Mein Arbeitgeber ist doch ein guter Kerl, behandelt mich anständig und sorgt dafür, dass ich mich an meinem Arbeitsplatz wohl fühle?

Die Arbeitgeber sind in der Regel daran interessiert, dass wir Arbeiter motiviert sind und gerne arbeiten. Dies jedoch nicht aus purer Menschenliebe, sondern weil sie sich dadurch produktivere Arbeiter versprechen. Der Zweck jeder kapitalistischen Produktion ist es, Gewinn zu machen. Bei Veränderungen am Arbeitsplatz steht nicht das Wohl der Arbeiter im Vordergrund, sondern der Profit.

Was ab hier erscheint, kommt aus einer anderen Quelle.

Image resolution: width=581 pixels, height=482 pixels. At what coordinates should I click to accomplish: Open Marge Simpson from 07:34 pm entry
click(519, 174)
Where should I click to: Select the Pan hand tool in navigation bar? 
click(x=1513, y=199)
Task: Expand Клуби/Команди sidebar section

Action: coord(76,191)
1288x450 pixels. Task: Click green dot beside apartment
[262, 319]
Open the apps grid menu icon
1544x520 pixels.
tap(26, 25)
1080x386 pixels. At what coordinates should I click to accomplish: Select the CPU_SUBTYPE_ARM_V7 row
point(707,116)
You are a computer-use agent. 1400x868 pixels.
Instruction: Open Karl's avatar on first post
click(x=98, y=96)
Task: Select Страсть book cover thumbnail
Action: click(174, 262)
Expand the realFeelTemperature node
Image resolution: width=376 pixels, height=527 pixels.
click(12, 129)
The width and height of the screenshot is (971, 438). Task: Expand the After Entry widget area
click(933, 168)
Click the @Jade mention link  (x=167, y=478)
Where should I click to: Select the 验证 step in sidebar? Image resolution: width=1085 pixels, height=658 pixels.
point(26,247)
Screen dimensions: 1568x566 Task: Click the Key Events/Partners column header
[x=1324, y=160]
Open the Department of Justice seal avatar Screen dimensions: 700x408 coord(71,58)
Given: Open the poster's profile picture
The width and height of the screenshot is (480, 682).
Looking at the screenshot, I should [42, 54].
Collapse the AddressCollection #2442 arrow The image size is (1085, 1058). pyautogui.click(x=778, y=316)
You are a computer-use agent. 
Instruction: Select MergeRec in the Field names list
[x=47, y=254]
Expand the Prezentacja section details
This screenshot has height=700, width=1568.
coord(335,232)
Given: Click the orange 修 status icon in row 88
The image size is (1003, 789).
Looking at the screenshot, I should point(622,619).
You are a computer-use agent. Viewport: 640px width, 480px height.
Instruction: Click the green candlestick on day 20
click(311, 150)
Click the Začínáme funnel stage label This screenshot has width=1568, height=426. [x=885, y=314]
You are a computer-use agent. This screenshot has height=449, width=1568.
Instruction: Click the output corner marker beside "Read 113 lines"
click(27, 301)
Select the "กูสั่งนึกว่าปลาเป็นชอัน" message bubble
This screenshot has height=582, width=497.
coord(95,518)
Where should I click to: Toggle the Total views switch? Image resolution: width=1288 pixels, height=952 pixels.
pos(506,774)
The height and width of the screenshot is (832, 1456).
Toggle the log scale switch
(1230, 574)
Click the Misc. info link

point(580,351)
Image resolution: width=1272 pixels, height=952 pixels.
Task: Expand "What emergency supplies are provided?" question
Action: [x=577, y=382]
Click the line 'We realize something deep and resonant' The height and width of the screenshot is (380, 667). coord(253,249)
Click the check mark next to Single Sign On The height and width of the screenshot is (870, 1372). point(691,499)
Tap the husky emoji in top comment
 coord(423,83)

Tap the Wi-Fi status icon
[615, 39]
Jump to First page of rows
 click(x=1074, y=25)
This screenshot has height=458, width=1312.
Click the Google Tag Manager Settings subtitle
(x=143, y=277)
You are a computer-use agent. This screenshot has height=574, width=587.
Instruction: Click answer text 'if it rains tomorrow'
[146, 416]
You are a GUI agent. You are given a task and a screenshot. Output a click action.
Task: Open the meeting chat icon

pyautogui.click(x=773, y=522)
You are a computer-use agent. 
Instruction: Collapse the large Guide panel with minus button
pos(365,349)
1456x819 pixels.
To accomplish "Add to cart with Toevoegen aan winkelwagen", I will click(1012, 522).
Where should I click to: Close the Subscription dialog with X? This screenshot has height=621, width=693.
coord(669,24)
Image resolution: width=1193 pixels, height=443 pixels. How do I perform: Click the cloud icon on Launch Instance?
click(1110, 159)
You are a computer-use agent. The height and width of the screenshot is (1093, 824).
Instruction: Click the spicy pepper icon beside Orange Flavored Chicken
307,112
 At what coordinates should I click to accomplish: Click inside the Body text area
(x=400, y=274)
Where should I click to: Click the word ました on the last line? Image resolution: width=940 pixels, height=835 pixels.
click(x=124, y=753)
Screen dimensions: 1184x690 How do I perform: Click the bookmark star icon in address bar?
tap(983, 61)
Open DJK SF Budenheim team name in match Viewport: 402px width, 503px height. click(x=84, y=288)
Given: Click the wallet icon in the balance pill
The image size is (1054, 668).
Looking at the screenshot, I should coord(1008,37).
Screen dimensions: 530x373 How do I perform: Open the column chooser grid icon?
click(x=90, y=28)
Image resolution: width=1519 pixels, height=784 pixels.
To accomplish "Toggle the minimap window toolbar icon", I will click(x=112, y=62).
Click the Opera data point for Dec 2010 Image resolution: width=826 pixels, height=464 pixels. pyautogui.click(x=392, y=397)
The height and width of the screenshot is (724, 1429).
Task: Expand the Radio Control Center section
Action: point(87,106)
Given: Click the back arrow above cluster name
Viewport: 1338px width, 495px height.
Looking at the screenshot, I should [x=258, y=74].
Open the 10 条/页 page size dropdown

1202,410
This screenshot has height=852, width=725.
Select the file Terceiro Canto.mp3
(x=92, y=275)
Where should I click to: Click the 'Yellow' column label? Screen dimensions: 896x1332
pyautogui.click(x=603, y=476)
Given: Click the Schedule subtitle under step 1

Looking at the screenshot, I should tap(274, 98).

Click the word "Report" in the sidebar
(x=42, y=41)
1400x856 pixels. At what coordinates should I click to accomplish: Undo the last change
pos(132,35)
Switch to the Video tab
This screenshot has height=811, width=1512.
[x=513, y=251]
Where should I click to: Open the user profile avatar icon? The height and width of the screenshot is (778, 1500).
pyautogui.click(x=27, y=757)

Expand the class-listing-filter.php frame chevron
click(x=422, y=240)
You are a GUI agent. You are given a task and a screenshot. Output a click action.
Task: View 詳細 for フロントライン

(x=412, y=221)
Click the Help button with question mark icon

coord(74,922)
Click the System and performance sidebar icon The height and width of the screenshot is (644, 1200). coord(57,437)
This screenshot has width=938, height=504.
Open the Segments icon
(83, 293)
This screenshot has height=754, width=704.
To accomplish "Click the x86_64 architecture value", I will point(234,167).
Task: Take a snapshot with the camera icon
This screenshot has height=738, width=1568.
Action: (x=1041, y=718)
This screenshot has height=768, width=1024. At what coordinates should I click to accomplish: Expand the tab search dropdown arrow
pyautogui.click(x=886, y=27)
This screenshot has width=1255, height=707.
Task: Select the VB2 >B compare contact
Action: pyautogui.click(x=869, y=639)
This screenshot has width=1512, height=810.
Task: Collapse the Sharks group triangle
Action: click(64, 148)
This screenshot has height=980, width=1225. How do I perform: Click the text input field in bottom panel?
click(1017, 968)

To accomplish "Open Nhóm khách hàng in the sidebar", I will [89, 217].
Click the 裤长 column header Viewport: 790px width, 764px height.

Erfolgreiche Konzerne wie Google stellen beispielsweise ihren Arbeitern längst Fitnessräume, kostenloses Essen und Zeit für eigene Projekte während der Arbeitszeit zur Verfügung. Was wie eine unnötige, edle Geste aussieht, stellt sich als profitsteigernde Strategie heraus. Google kann in der Konkurrenz mit Fachkräften punkten und Mitarbeiter an sich binden. Pausen und Fitness steigern zudem die Effizienz in kopflastigen Jobs.